Excerpt -
◆ ◆ ◆ ◆

The Baby that Barfed on My Beautiful Brown Chair: A Lesson in Flow
One of the things I talk a lot about in pediatrics is going with the child’s flow. When you connect with a child where they are at (not where the parents are) it makes treatment easy and fun. Sometimes this means you’re treating the child while they read a book or down on the floor while they’re building a block tower. It’s important to tune into what the child needs to make the treatment fun and easy. Most of the time I’m pretty good at reading what the child by watching their body language, interest level in office toys or energy level (especially after school). Once I have a sense for what the child needs to make the treatment flow I gently encourage it.
A Memorable Lesson in Flow
Recently I had a mom bring in her nine month old son for treatment. She felt strongly that the treatment would go best if her son nursed, had a bottle or a cracker to munch on. Usually babies this young are super easy to treat but in this case he seemed rather fussy and the treatments weren’t calm or quick. The problem was that sitting still in Mom’s lap was not the baby’s flow. On some level I knew this, but it I couldn’t put my finger on what wasn’t working. It didn’t fully hit me what the problem was until I was cleaning up baby barf off of my beautiful brown chair. On the day that the barfing incident occurred the baby had a mild cold and a phlegmy cough. Mom was trying to make him sit still in her lap while I treated him, but on this day he was absolutely NOT having it. Just as I stepped back to give them some space and take a new approach he began crying which quickly turned into coughing. Then as if in slow motion he let out a heightened cry and heaved up all 3 ounces of the milk he just drank. It traveled down his Mom’s back pooling on the seat of my brown chair. Three ounces may not seem like much but when it’s milky spit up it’s A LOT! After hastily cleaning up Mom, baby and chair we regrouped and sat on the floor. Instead of holding him still we played with toys. We took breaks instead of trying to do all the needles at once. The treatment flowed and was easy for everyone. We could all see that this was a better strategy. Later I realized I was allowing Mom to control the flow of the treatment and it wasn’t working for the baby. Even at nine months old he was trying to let us know what he needed. He wanted to crawl, walk and play in the office rather than be held in Mom’s lap during treatment. Since then we’ve done treatments following the baby’s flow and it’s so easy. I can’t think of a more dramatic lesson in going with the flow than this little baby who barfed on my brown chair. Going with the child’s flow is a lesson we can all learn. Hopefully, you can learn from my experience and not have to clean baby barf up in your office!

◆ ◆ ◆ ◆

Available data -
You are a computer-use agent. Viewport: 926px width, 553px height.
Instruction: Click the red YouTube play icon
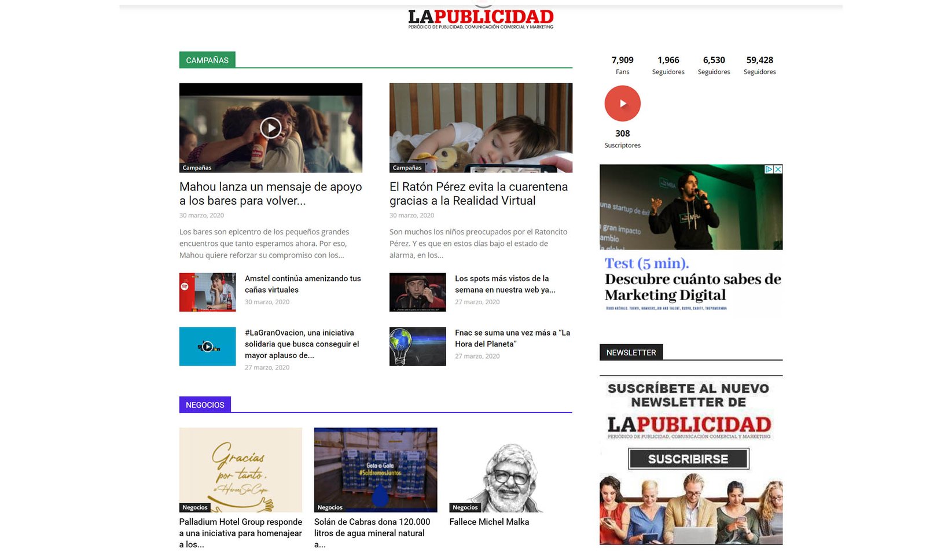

◆ ◆ ◆ ◆

Task requirements -
1: Answer these questions from the pediatric flow article:
(a) How old was the boy the mom brought in?
(b) How much milk did he throw up?
(c) What three things does the writer watch to read what a child needs?
2: Translate this sentence from the pediatric flow article into Spanish: "The treatment flowed and was easy for everyone."
3: Reproduce everything in the pediatric flow article from "The Baby that" down to "gently encourage it.".

Numbered answers -
1:
(a) Nine months old.
(b) Three ounces.
(c) Body language, interest level in office toys, and energy level.

2: El tratamiento fluyó y fue fácil para todos.

3:
The Baby that Barfed on My Beautiful Brown Chair: A Lesson in Flow
One of the things I talk a lot about in pediatrics is going with the child’s flow. When you connect with a child where they are at (not where the parents are) it makes treatment easy and fun. Sometimes this means you’re treating the child while they read a book or down on the floor while they’re building a block tower. It’s important to tune into what the child needs to make the treatment fun and easy. Most of the time I’m pretty good at reading what the child by watching their body language, interest level in office toys or energy level (especially after school). Once I have a sense for what the child needs to make the treatment flow I gently encourage it.